= Exercise prompt =
Every entry must be set down exactly in the answer; no pictures should appear.

Dataset records
########

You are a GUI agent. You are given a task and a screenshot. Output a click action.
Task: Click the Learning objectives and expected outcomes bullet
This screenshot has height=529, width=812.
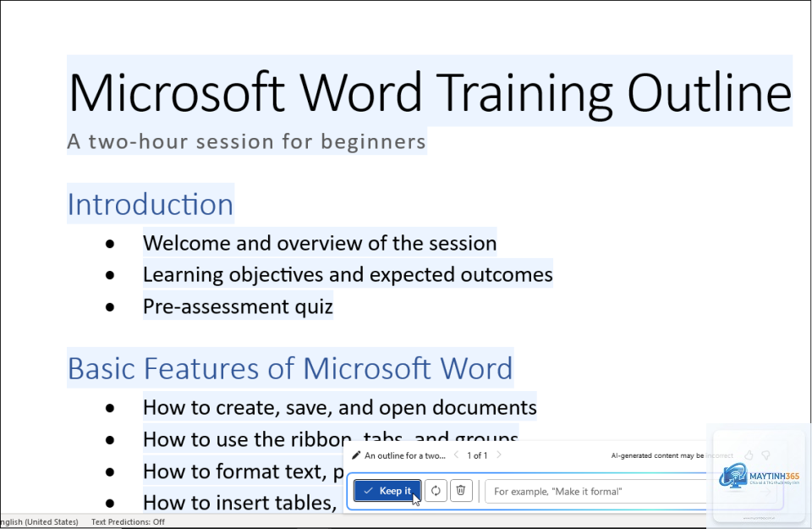pyautogui.click(x=348, y=274)
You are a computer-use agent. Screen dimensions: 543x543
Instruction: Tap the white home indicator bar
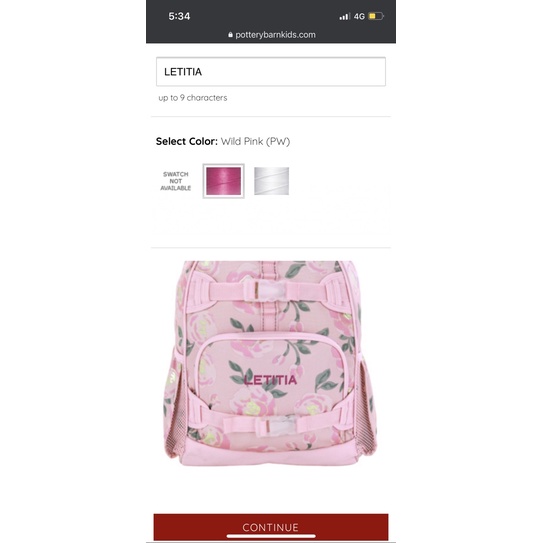pos(271,536)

########

= Problem solution =
You are a GUI agent. You are given a task and a screenshot. Output a click action.
Task: Click the Learning objectives and expected outcomes bullet
This screenshot has height=529, width=812.
pyautogui.click(x=348, y=274)
You are a computer-use agent. Screen dimensions: 543x543
Instruction: Tap the white home indicator bar
pos(271,536)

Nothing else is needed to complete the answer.